To facilitate the interactions, a dot on the display represented the position of the stylus on the tablet, and real-time 'ink' was drawn on the display whenever the stylus was pressed onto the tablet. The tablet surface corresponds 1:1 with the display surface. These three elements combined allowed the user to remain focussed on the display at all times - clearly an intermediary step towards modern high-end graphics tablets which combine pressure sensitive digitisers and styluses with displays.

The system also contained several elements which would return in later user interfaces, such as buttons and resize handles, and would even correct the user if he drew something 'unacceptable' (e.g., drawing a flow from one symbol to another if such a flow was not allowed).

Thanks to the wonder of the internet and YouTube, we can see GRAIL in action - and narrated by Alan Kay. Kay even states in the video that one of the window controls of the Mac was "literally" taken from GRAIL.

The GRAIL Project also introduced several gestures that would survive and be used for decades to come. The caret gesture was used to insert text, a scrub gesture to delete something, and so on. These gestures would later return in systems using the notebook UI paradigm, such as PenPoint OS and Newton OS.

The biggest challenge for the GRAIL Project engineers was to ensure everything happened in real-time, and that the system was responsive enough to ensure that the user felt directly in control over the work he was doing. Any significant delay would have a strong detrimental effect on the user experience (still a challenge today for touch-based devices). The researchers note that the computational costs for providing such accurate user feedback are incredibly high, and as such, that they had to implement several specialised techniques to get there.

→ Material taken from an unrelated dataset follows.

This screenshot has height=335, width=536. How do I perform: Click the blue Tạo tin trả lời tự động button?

For those that wish to know: the GRAIL Project ran on an IBM System/360 Model 40-G with two 2311 harddisks as secondary storage and a Burroughs Corp. CRT display, and the basic operating system was built from scratch specifically for GRAIL. Despite the custom nature of the project and the fact that the System/360 was available to them on an exclusive basis, the researchers note that the system became overloaded under peak demands, illustrating that the project was perhaps a bit too far ahead of its time. At the same time, they also note that areas were being investigated to distribute the processor's load in a more evenly manner.

While those of you interested in more details and the actual workings at lower levels can dive into the three articles linked to earlier, I want to focus on one particular aspect of the GRAIL Project: its handwriting recognition. I was surprised to find just how advanced the recognition system was - it moved beyond 'merely' recognising handwritten characters, and allowed for a variety of gestures for text editing, as well as automatic syntax analysis to ensure the strings were valid (this is a programming environment, after all).

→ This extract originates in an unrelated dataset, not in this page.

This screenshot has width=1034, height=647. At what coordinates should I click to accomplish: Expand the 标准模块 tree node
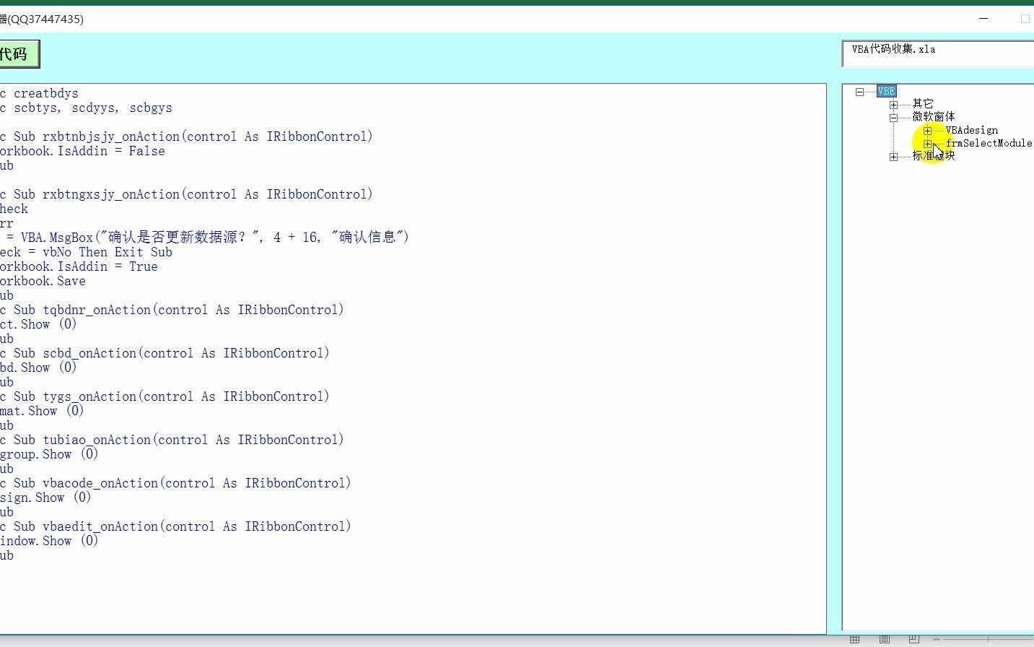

To get a grip on how the recognition system works, we have to step away from the GRAIL Project and look at a different research project at RAND. The GRAIL articles treat handwriting recognition rather matter-of-factly, referring to this other project, titled "Real-time recognition of handprinted text", by Gabriel F. Groner, from 1966, as the source of their technology.

The RAND Tablet had already been developed, and now the task RAND faced was to make it possible for characters handwritten 'on' the tablet to be recognised by a computer so they could be used for human-machine interaction. The researchers eventually ended up with a system that could recognise the upper-case Latin alphabet, numerals, and a collection of symbols. In addition, the scrubbing gesture (for deletion) mentioned earlier was also recognised.

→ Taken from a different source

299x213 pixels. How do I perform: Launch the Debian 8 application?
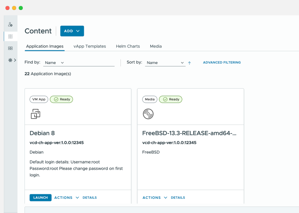coord(40,198)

There were a small number of conventions the user had to adhere to in order for the character recognition software to work properly. The letter O had to be slashed to distinguish it from the numeral 0, the letter I needed serifs to distinguish it from the numeral 1, and Z had to be crossed so the system wouldn't confuse it with the numeral 2. In addition, characters had to be written separately (so no connected script), and cursive elements like curls had to be avoided.

Already recognised text could also be edited. Any character already on the screen could be replaced simply by overwriting it (remember, the tablet and display corresponded 1:1). In addition, characters could be removed by scrubbing them out.

So, let's get to the meat of the matter. How does the actual recognition work? The basic goal of a handwriting recognition system is fairly straightforward. You need the features which are most useful for telling one character apart from the other; features which remain fairly consistent even among variations of the same character, but differ among the various characters. In other words, you want those unique features of a character which are always the same, no matter who writes the character.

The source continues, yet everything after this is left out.